Senza dimenticare le tante raffigurazioni dell’<Ultima Cena> di Leonardo, di Tiziano, del Pontormo.
Ma ci sono anche le meravigliose raffigurazioni del paesaggio agricolo come l’Autunno con la vendemmia di Jacopo da Bassano.
Esempio eccelso di pittura che racconta il vino della quotidianità è il <Ragazzo che beve> del Carracci raffigurato con la stessa semplicità del più celebre <Mangiafagioli>.
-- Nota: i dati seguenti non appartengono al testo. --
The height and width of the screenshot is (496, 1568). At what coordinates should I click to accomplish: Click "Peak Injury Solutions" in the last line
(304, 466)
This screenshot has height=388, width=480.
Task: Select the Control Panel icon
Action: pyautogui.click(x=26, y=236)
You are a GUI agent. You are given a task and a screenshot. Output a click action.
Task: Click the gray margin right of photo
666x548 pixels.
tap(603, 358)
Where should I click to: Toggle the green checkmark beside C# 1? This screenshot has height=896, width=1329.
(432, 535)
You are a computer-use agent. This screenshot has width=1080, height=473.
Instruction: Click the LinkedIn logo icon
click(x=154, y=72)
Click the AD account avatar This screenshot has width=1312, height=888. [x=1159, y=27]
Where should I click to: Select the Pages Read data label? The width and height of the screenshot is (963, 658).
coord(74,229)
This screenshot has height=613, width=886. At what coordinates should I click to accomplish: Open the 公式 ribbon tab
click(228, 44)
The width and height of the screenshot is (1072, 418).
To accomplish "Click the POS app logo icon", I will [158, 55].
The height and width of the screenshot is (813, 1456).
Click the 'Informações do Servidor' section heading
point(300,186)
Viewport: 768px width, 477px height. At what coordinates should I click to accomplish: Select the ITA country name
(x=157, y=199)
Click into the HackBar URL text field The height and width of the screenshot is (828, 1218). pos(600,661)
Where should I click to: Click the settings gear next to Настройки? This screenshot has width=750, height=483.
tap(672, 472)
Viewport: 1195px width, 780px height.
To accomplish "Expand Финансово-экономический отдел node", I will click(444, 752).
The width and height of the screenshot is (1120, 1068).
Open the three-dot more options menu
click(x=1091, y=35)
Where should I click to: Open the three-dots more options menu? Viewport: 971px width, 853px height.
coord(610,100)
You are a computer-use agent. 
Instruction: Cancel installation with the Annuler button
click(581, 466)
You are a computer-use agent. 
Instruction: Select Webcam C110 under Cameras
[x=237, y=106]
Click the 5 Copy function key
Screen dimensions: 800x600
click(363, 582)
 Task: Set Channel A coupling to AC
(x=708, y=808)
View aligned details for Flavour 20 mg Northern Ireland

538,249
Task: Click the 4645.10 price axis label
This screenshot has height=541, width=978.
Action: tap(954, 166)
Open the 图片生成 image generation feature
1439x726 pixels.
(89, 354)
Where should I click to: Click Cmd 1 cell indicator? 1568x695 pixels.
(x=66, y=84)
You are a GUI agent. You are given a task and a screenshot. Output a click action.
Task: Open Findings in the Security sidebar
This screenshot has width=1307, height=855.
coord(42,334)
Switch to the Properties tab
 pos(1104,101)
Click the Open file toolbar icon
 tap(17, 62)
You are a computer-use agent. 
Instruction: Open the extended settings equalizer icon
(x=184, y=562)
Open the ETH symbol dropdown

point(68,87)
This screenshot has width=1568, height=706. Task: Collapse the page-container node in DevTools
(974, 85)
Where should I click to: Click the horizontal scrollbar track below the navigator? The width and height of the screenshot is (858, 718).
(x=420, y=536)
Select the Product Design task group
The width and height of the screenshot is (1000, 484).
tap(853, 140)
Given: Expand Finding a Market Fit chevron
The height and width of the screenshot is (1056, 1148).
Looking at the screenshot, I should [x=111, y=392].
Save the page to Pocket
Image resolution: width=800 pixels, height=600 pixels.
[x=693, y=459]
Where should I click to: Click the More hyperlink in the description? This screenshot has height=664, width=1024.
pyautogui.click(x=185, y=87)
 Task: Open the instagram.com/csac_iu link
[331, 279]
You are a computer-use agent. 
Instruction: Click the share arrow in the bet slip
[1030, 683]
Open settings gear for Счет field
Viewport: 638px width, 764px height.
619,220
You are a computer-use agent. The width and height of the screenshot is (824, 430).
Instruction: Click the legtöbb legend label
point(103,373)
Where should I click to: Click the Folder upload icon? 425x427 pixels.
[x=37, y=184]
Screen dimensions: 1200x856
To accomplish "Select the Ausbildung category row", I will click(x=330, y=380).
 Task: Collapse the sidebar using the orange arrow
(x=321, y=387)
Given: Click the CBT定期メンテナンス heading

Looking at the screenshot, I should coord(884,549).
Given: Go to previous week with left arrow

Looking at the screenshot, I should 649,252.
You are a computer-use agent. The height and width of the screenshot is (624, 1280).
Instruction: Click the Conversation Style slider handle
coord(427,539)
Bellissimo, per il critico d’arte, anche il <Bacco> del Bastianino, ma su tutti, c’è un maestro assoluto che lascerà l’impronta per tutto il Seicento: Caravaggio. Il <Bacco adolescente> di Caravaggio conservato nella Galleria fiorentina degli Uffizi” – per Sgarbi – è un opera meravigliosa, la prima natura morta moderna, replicata anche nella <Cena in Emmaus>, con la sua capacità di cogliere l’attimo e il momento decisivo come un fotografo.
“Il vino è anche seduzione come nella -Cena con suonatore di liuto- del fiammingo Van Honthorst, che raffigura una piacevole serata.
Pittore meraviglioso e primo caravaggesco, anche Ribera raffigura -Sileno-, ma più vecchio e con assoluto realismo, mentre Rubens raffigura -Bacco- con ironia.
Il Seicento è ricchissimo di testimonianze della presenza del vino dell’arte: da Vermeer a Luca Giordano, per citare i più famosi, fino al -Bacco fanciullo- di Guido Reni.
Nel Settecento con la “Baccante e i satiri” di Sebastiano Ricci si torna a raffigurare la quotidianità, cosicome negli <Spillatori di vino> di Giacomo Ceruti e nell'<Allegra coppia> di Pietro Longhi.
E si arriva ai capolavori della modernità e dell’Impressionismo come <Il bevitore> di Cézanne e all’inizio del Novecento, l’<Autunno in Versilia> di Plinio Novellini.
In pieno futurismo Fortunato Depero con <Il Bevitore di Anacapri>. Infine, in questo viaggio tra i capolavori dell’arte italiana, c’è Guttuso con la sua <Natura morta con la scure>, tra avanguardia e tradizione. Tremila anni di storia, di arte e di vino. Fino ad oggi.